**YOUR INSTRUCTIONS**
Return the full listing, keeping every line exactly as it is.

====== ENTRIES SUPPLIED ======

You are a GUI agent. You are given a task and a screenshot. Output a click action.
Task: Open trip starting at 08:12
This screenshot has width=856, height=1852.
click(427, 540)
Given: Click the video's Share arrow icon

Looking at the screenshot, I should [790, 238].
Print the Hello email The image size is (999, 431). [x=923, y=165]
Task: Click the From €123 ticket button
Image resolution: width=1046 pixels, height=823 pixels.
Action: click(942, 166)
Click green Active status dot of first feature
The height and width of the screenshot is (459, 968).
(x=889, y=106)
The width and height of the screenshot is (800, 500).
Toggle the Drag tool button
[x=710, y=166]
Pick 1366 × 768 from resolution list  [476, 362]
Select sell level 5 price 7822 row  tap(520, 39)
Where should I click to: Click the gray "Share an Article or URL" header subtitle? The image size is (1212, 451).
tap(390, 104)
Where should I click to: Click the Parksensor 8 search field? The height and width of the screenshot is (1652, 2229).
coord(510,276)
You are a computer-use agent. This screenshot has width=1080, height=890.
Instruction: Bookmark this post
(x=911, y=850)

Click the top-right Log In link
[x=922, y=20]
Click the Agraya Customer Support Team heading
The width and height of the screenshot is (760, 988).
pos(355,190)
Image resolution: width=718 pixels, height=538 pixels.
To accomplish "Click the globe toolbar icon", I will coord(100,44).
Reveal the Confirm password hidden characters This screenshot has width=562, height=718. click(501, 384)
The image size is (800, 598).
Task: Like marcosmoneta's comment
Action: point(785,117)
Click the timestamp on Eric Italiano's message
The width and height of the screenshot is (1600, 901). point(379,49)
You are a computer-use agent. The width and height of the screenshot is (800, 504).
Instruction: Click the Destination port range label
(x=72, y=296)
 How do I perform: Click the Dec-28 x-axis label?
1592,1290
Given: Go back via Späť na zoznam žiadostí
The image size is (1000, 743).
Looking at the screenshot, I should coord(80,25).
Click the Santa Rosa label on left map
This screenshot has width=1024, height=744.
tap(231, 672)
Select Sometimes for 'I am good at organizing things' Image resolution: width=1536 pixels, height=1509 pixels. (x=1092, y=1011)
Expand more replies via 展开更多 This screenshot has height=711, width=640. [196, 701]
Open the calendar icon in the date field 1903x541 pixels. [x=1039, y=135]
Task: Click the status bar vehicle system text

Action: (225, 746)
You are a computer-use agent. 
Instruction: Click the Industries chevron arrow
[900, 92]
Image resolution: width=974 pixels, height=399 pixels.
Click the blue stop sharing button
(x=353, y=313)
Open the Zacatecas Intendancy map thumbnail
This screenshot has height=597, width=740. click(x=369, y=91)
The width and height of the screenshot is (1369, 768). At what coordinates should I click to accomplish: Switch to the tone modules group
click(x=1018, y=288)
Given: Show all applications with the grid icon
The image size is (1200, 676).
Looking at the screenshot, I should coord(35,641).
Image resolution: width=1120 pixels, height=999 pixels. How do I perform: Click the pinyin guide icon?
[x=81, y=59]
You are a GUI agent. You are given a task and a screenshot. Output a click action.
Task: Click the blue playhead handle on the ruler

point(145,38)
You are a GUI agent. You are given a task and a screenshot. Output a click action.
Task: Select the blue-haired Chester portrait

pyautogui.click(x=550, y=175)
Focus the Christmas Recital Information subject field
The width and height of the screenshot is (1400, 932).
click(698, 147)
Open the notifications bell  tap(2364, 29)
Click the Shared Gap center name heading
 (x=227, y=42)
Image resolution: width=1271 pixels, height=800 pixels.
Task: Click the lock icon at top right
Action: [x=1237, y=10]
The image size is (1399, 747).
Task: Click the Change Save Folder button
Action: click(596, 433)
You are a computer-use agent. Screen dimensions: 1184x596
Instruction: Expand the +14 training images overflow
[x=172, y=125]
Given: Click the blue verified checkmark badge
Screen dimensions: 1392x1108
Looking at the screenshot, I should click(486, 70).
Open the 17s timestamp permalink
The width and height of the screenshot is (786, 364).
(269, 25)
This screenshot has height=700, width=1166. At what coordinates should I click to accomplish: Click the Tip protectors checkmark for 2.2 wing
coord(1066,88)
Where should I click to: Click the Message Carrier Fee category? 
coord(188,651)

======

**OUTPUT BELOW**
You are a GUI agent. You are given a task and a screenshot. Output a click action.
Task: Open trip starting at 08:12
This screenshot has width=856, height=1852.
click(427, 540)
Given: Click the video's Share arrow icon

Looking at the screenshot, I should [790, 238].
Print the Hello email The image size is (999, 431). [x=923, y=165]
Task: Click the From €123 ticket button
Image resolution: width=1046 pixels, height=823 pixels.
Action: click(942, 166)
Click green Active status dot of first feature
The height and width of the screenshot is (459, 968).
(x=889, y=106)
The width and height of the screenshot is (800, 500).
Toggle the Drag tool button
[x=710, y=166]
Pick 1366 × 768 from resolution list  [476, 362]
Select sell level 5 price 7822 row  tap(520, 39)
Where should I click to: Click the gray "Share an Article or URL" header subtitle? The image size is (1212, 451).
tap(390, 104)
Where should I click to: Click the Parksensor 8 search field? The height and width of the screenshot is (1652, 2229).
coord(510,276)
You are a computer-use agent. This screenshot has width=1080, height=890.
Instruction: Bookmark this post
(x=911, y=850)

Click the top-right Log In link
[x=922, y=20]
Click the Agraya Customer Support Team heading
The width and height of the screenshot is (760, 988).
pos(355,190)
Image resolution: width=718 pixels, height=538 pixels.
To accomplish "Click the globe toolbar icon", I will coord(100,44).
Reveal the Confirm password hidden characters This screenshot has width=562, height=718. click(501, 384)
The image size is (800, 598).
Task: Like marcosmoneta's comment
Action: point(785,117)
Click the timestamp on Eric Italiano's message
The width and height of the screenshot is (1600, 901). point(379,49)
You are a computer-use agent. The width and height of the screenshot is (800, 504).
Instruction: Click the Destination port range label
(x=72, y=296)
 How do I perform: Click the Dec-28 x-axis label?
1592,1290
Given: Go back via Späť na zoznam žiadostí
The image size is (1000, 743).
Looking at the screenshot, I should coord(80,25).
Click the Santa Rosa label on left map
This screenshot has width=1024, height=744.
tap(231, 672)
Select Sometimes for 'I am good at organizing things' Image resolution: width=1536 pixels, height=1509 pixels. (x=1092, y=1011)
Expand more replies via 展开更多 This screenshot has height=711, width=640. [196, 701]
Open the calendar icon in the date field 1903x541 pixels. [x=1039, y=135]
Task: Click the status bar vehicle system text

Action: (225, 746)
You are a computer-use agent. 
Instruction: Click the Industries chevron arrow
[900, 92]
Image resolution: width=974 pixels, height=399 pixels.
Click the blue stop sharing button
(x=353, y=313)
Open the Zacatecas Intendancy map thumbnail
This screenshot has height=597, width=740. click(x=369, y=91)
The width and height of the screenshot is (1369, 768). At what coordinates should I click to accomplish: Switch to the tone modules group
click(x=1018, y=288)
Given: Show all applications with the grid icon
The image size is (1200, 676).
Looking at the screenshot, I should coord(35,641).
Image resolution: width=1120 pixels, height=999 pixels. How do I perform: Click the pinyin guide icon?
[x=81, y=59]
You are a GUI agent. You are given a task and a screenshot. Output a click action.
Task: Click the blue playhead handle on the ruler

point(145,38)
You are a GUI agent. You are given a task and a screenshot. Output a click action.
Task: Select the blue-haired Chester portrait

pyautogui.click(x=550, y=175)
Focus the Christmas Recital Information subject field
The width and height of the screenshot is (1400, 932).
click(698, 147)
Open the notifications bell  tap(2364, 29)
Click the Shared Gap center name heading
 (x=227, y=42)
Image resolution: width=1271 pixels, height=800 pixels.
Task: Click the lock icon at top right
Action: [x=1237, y=10]
The image size is (1399, 747).
Task: Click the Change Save Folder button
Action: click(596, 433)
You are a computer-use agent. Screen dimensions: 1184x596
Instruction: Expand the +14 training images overflow
[x=172, y=125]
Given: Click the blue verified checkmark badge
Screen dimensions: 1392x1108
Looking at the screenshot, I should click(486, 70).
Open the 17s timestamp permalink
The width and height of the screenshot is (786, 364).
(269, 25)
This screenshot has height=700, width=1166. At what coordinates should I click to accomplish: Click the Tip protectors checkmark for 2.2 wing
coord(1066,88)
Where should I click to: Click the Message Carrier Fee category? 
coord(188,651)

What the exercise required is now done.